Requirement: Transcribe everything from the line containing "Screen dimensions: 1000x405" down to the end of the items, leaving the pictures out of your answer.
• • • • • • •
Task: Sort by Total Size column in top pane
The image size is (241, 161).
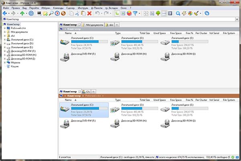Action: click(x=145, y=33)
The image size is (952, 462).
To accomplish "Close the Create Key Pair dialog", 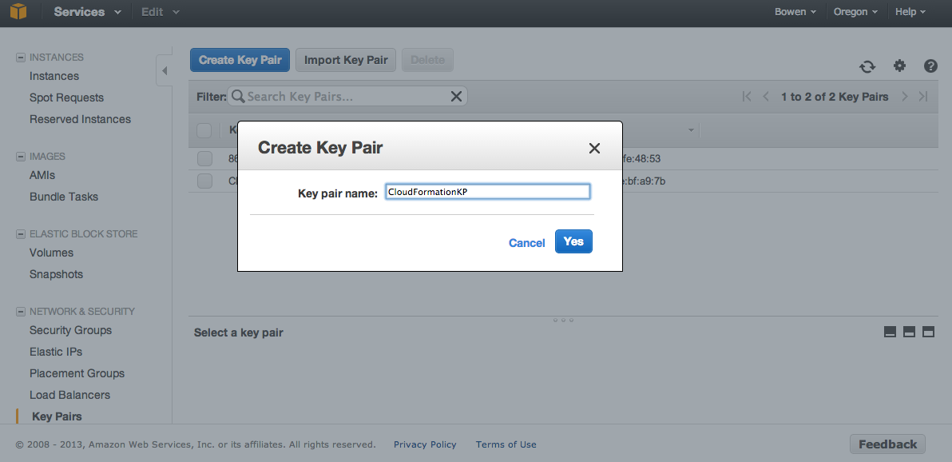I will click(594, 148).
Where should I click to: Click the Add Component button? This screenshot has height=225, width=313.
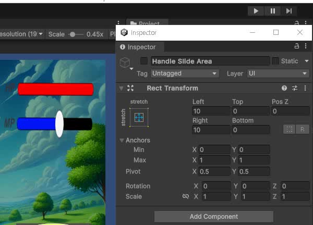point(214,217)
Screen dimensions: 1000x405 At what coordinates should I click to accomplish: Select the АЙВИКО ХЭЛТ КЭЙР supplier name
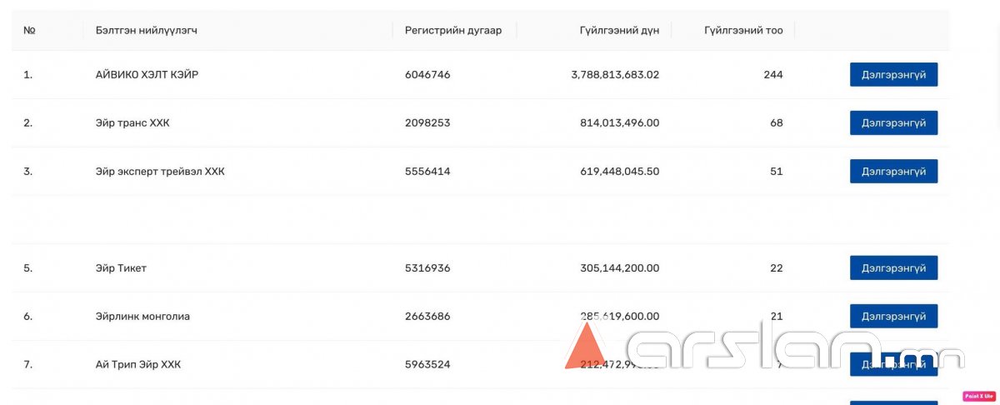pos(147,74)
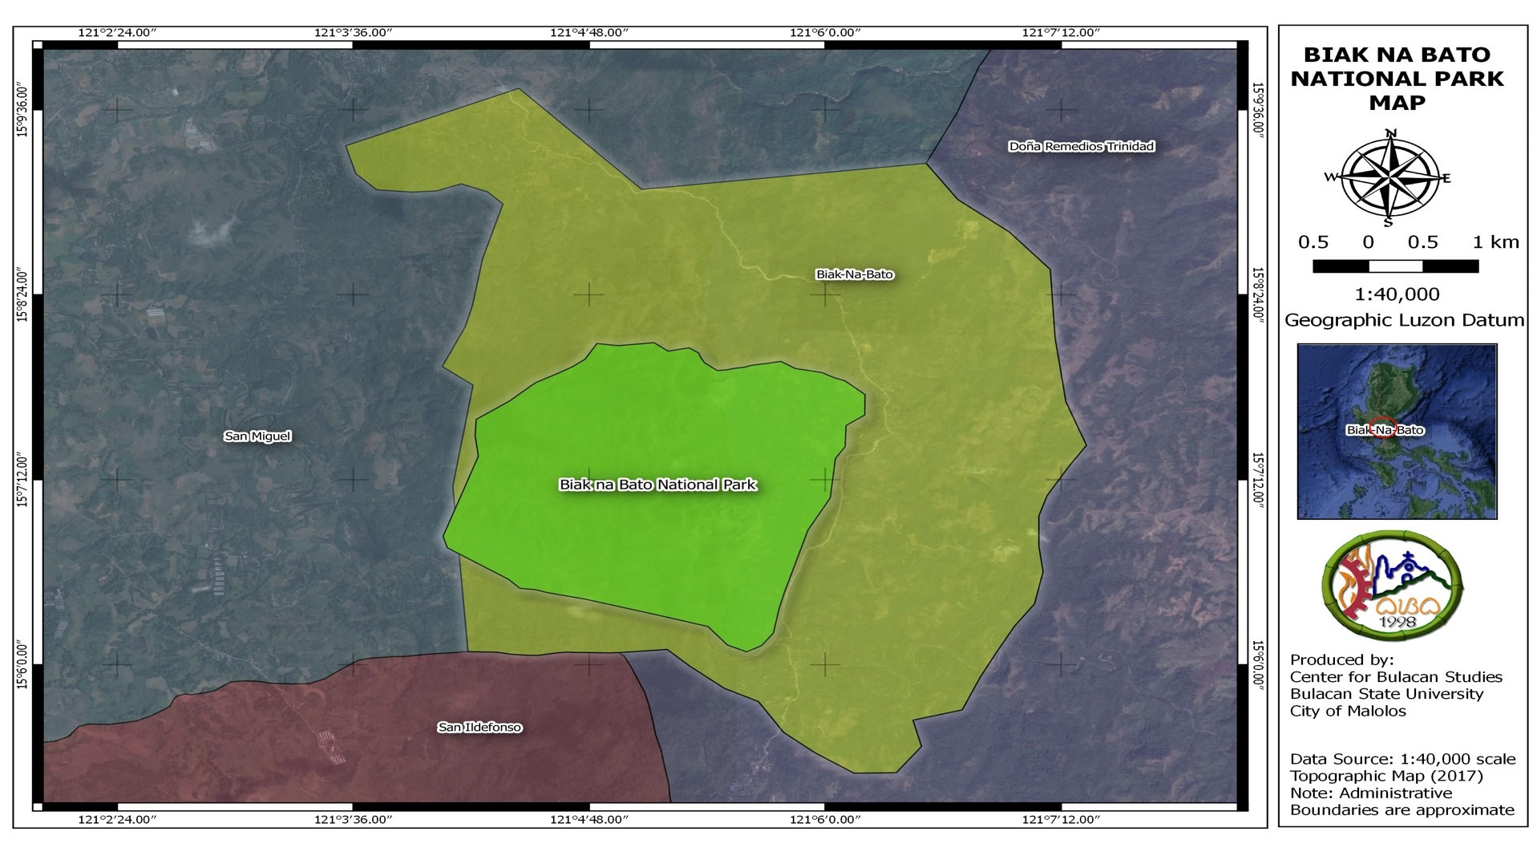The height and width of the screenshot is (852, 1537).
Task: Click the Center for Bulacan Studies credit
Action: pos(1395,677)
• • • • • • •
Correct result:
Screen dimensions: 1000x405 At what coordinates should I click to accomplish: Select the АЙВИКО ХЭЛТ КЭЙР supplier name
pos(147,74)
The height and width of the screenshot is (852, 1537).
Task: Click the Center for Bulacan Studies credit
Action: pos(1395,677)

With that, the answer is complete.